» **TASK REQUIREMENTS**
Produce the tally of lines in the material below that hold "computer", without anything else.

(INPUT FOR THIS TASK begins)

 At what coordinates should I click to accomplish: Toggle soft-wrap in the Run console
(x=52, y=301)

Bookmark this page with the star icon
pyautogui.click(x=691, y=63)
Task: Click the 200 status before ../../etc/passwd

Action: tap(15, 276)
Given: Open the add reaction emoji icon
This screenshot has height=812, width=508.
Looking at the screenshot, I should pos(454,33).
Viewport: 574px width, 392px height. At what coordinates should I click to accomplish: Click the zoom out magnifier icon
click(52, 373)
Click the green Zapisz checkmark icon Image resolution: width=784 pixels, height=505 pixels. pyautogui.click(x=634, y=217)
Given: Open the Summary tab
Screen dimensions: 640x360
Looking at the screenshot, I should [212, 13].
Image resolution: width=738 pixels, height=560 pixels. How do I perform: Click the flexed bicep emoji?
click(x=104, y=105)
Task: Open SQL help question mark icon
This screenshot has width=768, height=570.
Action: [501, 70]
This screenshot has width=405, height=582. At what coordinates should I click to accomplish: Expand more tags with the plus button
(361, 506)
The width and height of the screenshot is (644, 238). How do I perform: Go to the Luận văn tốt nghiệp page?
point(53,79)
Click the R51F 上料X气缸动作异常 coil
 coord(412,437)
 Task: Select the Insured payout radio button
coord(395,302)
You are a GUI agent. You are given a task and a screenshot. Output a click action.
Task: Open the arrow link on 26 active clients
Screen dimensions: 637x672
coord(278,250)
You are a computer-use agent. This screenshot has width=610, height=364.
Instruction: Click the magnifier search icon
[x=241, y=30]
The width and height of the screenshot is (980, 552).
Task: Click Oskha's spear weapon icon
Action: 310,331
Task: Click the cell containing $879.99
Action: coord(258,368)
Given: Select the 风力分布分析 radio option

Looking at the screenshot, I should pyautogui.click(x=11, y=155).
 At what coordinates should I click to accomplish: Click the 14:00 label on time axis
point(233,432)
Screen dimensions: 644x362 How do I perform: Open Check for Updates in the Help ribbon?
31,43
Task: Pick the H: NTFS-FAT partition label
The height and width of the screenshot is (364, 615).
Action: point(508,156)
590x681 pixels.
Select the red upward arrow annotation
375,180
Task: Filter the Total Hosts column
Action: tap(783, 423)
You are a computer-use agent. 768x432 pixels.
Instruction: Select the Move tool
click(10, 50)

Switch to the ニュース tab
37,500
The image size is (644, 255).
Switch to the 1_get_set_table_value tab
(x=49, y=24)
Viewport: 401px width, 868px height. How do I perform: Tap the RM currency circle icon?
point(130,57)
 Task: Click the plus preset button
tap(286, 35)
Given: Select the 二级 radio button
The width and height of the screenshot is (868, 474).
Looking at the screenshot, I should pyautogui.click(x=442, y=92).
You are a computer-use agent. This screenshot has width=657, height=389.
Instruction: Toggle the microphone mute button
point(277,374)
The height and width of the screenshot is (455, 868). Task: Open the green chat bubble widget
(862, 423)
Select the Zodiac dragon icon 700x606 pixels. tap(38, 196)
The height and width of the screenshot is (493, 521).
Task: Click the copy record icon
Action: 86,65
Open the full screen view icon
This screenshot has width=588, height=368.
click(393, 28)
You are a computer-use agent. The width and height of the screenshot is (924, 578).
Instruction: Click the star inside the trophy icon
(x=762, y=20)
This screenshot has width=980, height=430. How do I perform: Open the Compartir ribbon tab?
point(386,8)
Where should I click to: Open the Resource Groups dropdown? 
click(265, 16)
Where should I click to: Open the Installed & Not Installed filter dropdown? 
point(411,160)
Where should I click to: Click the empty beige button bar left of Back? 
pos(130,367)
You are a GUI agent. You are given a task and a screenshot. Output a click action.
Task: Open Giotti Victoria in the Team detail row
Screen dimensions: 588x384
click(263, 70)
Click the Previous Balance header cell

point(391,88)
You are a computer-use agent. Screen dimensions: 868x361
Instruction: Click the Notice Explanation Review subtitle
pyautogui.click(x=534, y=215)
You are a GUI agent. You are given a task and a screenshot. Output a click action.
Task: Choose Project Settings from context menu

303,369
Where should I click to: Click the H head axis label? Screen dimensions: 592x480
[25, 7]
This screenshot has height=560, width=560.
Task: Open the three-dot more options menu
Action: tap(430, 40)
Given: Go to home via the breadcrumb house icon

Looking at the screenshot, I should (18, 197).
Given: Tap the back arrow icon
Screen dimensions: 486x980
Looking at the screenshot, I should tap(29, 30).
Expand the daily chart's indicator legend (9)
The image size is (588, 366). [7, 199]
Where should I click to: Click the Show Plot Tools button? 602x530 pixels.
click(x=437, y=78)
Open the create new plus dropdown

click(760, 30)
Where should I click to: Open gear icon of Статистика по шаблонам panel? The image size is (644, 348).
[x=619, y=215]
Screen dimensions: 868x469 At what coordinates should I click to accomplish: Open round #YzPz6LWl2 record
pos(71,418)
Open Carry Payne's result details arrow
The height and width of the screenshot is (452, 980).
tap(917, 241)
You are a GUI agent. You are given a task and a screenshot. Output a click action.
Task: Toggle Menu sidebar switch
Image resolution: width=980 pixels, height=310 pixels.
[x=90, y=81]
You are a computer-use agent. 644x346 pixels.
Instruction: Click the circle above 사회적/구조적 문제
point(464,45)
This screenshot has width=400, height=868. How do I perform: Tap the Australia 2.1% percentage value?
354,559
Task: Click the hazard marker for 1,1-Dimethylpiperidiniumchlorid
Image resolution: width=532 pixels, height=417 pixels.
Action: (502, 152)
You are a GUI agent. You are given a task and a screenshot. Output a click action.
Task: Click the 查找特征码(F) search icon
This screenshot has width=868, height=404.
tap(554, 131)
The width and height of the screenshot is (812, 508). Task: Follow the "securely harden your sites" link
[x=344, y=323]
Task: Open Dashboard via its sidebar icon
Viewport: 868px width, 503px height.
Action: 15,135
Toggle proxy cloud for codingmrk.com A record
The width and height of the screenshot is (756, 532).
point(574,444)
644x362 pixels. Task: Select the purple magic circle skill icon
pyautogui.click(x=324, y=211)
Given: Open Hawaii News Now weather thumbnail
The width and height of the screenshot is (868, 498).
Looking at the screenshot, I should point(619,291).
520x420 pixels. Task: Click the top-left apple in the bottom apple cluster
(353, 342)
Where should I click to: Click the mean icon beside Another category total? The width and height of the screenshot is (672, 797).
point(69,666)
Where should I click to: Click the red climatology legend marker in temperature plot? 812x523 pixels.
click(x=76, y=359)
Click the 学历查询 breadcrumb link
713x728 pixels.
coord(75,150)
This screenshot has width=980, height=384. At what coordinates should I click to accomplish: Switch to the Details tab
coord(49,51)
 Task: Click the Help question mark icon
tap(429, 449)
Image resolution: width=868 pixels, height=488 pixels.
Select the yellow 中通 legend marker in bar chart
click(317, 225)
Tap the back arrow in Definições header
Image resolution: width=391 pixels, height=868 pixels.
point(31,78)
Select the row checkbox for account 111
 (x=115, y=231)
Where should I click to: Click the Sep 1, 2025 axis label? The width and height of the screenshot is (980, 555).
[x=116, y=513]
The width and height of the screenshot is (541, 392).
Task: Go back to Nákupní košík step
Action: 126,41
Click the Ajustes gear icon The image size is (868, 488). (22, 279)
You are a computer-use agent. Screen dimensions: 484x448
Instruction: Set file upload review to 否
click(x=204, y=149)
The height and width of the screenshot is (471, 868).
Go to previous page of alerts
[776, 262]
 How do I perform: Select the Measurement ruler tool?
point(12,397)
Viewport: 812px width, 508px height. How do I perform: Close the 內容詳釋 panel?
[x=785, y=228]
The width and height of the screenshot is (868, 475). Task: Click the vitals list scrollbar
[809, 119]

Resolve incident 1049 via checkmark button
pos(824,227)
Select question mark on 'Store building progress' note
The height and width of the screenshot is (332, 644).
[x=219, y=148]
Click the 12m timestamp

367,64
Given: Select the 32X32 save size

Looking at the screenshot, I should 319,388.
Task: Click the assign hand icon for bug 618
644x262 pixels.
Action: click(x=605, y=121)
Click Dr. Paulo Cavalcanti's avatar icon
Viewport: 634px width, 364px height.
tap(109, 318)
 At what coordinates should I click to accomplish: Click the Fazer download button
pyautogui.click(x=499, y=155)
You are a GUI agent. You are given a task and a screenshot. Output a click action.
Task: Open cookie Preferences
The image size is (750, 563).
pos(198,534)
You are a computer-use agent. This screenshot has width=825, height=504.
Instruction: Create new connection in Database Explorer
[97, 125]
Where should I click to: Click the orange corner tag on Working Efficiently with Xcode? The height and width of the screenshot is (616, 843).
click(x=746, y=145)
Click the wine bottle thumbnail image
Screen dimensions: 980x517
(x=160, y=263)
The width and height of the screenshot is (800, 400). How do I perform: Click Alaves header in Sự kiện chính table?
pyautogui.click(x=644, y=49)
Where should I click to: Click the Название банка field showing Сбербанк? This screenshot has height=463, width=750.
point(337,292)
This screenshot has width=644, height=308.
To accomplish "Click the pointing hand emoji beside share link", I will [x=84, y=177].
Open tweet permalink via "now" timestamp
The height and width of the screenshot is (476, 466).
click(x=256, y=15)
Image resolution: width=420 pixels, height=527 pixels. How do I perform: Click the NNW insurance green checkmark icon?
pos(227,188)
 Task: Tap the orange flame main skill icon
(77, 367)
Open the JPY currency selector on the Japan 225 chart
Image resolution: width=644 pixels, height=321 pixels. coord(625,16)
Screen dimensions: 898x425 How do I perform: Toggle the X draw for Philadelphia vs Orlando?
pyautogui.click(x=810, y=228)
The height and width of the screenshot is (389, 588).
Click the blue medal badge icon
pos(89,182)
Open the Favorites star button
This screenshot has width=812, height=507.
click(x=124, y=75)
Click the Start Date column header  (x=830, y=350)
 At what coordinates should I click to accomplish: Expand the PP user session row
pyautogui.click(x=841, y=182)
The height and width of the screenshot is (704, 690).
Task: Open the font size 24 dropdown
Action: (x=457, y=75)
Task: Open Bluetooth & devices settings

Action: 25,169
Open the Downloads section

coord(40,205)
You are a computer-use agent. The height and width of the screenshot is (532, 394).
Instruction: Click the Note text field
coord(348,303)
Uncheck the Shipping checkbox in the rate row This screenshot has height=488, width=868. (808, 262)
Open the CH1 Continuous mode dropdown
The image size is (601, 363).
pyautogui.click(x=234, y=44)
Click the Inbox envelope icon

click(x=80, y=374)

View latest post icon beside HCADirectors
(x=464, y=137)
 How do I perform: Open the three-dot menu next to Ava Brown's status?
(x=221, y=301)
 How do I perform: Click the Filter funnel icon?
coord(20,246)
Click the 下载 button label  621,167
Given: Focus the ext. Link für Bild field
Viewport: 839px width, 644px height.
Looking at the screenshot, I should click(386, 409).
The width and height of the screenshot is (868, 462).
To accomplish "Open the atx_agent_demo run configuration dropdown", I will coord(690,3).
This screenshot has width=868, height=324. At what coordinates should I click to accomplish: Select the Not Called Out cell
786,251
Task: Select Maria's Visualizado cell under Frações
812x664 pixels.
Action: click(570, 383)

(INPUT FOR THIS TASK ends)

» **RESPONSE BOX**
9